[SUPPLIED RECORDS — start]
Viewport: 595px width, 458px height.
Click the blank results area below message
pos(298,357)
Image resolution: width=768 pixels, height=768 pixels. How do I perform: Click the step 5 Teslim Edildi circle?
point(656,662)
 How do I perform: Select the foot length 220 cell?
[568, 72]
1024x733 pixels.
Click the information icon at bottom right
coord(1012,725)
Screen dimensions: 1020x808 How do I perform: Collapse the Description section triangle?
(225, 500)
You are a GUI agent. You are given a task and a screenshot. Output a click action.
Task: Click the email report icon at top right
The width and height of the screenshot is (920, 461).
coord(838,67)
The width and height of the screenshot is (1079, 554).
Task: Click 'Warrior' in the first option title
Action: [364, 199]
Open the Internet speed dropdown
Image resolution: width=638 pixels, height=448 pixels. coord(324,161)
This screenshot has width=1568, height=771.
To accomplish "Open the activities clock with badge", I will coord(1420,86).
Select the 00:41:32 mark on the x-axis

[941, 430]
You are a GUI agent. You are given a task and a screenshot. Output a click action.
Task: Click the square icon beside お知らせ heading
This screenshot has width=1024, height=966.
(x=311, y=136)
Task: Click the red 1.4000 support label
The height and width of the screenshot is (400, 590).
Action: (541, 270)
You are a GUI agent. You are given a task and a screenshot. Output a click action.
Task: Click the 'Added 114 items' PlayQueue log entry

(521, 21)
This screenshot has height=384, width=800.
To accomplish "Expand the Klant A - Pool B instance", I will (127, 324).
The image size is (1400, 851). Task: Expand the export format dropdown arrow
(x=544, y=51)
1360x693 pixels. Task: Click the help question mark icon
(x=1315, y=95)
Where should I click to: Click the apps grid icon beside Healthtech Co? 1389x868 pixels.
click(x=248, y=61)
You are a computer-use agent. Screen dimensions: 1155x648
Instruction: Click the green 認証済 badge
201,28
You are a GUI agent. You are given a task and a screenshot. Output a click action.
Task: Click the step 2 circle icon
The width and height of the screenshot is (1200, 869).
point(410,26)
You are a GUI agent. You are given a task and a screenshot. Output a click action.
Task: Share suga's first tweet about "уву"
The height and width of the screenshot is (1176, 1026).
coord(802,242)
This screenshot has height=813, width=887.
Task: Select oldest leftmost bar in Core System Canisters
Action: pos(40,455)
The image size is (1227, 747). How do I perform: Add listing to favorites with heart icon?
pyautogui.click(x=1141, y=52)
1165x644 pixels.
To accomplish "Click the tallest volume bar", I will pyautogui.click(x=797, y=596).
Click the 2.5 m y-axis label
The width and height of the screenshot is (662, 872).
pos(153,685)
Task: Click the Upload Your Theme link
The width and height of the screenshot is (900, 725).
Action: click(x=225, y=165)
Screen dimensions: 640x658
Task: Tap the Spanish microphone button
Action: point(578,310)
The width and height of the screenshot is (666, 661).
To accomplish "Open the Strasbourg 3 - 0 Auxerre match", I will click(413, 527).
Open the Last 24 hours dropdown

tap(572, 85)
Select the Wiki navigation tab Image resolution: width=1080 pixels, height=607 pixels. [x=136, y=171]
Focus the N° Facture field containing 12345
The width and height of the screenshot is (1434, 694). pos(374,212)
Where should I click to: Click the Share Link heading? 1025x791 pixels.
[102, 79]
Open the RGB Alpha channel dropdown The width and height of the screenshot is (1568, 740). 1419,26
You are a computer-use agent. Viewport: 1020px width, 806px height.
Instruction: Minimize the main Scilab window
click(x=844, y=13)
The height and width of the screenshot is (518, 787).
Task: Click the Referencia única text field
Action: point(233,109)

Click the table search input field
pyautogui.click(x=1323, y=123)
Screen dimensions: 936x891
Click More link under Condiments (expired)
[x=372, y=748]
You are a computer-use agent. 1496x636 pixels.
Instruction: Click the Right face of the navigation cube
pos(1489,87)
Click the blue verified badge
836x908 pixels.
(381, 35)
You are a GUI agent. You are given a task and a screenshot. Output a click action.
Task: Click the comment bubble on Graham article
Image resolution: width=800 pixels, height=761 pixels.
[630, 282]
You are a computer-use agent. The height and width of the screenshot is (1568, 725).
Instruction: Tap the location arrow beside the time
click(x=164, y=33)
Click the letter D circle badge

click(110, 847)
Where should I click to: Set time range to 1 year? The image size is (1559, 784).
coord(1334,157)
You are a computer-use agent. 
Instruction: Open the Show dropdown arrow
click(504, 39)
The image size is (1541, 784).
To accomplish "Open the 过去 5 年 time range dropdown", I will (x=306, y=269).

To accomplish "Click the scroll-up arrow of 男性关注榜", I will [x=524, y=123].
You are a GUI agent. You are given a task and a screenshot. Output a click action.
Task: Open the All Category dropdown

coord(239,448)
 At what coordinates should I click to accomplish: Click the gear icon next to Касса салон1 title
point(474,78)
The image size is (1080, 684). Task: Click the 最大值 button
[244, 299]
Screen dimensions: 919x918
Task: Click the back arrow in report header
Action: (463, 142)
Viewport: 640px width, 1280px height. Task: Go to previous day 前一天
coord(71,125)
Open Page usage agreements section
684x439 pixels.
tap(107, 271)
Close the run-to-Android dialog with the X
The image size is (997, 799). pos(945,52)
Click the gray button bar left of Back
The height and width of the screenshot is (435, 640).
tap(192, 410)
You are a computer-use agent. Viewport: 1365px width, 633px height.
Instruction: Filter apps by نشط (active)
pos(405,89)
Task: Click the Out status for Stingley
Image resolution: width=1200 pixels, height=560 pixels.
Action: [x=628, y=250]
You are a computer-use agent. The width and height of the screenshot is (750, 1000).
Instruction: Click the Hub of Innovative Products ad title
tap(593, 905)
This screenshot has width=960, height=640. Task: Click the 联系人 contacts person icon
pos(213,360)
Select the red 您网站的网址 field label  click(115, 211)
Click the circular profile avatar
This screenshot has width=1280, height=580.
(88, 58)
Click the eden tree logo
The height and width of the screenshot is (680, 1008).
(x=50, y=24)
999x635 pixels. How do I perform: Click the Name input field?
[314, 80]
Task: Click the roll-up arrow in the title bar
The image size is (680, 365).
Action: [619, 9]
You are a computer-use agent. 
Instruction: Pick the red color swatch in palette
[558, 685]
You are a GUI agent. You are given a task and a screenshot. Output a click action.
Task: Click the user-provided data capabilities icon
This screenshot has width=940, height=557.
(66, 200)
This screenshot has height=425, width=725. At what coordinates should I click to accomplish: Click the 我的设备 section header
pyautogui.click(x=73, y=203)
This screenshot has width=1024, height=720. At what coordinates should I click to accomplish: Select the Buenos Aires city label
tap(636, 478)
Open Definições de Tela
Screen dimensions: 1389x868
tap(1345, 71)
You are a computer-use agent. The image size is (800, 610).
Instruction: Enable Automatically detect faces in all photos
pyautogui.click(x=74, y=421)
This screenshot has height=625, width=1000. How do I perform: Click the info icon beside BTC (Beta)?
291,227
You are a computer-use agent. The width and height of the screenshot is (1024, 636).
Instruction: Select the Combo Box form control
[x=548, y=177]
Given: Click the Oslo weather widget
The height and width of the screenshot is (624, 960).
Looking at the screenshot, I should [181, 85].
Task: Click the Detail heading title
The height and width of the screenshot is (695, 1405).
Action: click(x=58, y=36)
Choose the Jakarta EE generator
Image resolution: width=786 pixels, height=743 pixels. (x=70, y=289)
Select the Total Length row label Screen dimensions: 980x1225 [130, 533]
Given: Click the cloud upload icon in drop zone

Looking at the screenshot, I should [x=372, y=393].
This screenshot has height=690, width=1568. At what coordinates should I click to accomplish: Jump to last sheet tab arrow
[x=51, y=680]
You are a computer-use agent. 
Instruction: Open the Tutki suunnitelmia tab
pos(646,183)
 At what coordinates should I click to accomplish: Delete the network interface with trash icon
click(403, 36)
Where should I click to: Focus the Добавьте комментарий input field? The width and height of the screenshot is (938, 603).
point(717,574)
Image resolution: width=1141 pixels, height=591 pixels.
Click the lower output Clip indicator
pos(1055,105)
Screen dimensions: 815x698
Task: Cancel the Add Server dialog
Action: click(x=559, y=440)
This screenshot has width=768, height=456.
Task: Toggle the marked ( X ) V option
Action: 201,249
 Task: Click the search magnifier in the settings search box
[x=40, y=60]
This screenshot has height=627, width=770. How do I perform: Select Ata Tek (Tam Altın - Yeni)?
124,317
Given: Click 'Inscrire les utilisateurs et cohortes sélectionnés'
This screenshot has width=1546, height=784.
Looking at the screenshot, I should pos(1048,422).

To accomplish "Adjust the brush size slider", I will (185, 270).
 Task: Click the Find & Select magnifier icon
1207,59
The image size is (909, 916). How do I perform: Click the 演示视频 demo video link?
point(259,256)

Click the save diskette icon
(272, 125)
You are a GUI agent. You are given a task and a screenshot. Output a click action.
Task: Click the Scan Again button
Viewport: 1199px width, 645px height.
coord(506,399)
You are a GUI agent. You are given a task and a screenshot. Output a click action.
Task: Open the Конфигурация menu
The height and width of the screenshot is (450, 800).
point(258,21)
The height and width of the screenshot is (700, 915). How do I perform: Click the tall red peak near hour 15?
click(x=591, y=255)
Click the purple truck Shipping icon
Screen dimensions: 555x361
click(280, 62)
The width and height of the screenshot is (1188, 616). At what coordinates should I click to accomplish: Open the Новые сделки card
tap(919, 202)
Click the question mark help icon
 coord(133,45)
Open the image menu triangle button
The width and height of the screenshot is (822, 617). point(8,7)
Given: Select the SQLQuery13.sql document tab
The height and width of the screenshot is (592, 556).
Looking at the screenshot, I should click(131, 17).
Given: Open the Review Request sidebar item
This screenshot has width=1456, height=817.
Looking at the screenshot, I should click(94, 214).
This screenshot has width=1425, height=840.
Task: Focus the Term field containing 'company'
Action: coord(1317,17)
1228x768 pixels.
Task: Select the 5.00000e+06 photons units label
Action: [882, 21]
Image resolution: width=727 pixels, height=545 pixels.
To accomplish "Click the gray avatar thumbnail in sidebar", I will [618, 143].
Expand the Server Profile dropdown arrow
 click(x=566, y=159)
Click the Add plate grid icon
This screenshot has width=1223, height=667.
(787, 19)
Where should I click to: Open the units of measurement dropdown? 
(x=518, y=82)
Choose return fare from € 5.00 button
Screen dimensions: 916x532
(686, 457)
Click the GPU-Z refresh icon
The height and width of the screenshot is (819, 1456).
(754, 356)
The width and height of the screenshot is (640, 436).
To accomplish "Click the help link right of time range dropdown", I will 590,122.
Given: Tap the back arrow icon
[SUPPLIED RECORDS — finish]
Within the material above, find the lines that contain the word "computer"; copy them.

You are a computer-use agent. Screen dimensions: 1155x648
You are a computer-use agent. Viewport: 1020px width, 806px height.
You are a computer-use agent. 1496x636 pixels.
You are a computer-use agent. The height and width of the screenshot is (1568, 725).
You are a computer-use agent. 
You are a computer-use agent. Viewport: 1365px width, 633px height.
You are a computer-use agent. The width and height of the screenshot is (750, 1000).
You are a computer-use agent. 
You are a computer-use agent. The image size is (800, 610).
You are a computer-use agent. The width and height of the screenshot is (1024, 636).
You are a computer-use agent. 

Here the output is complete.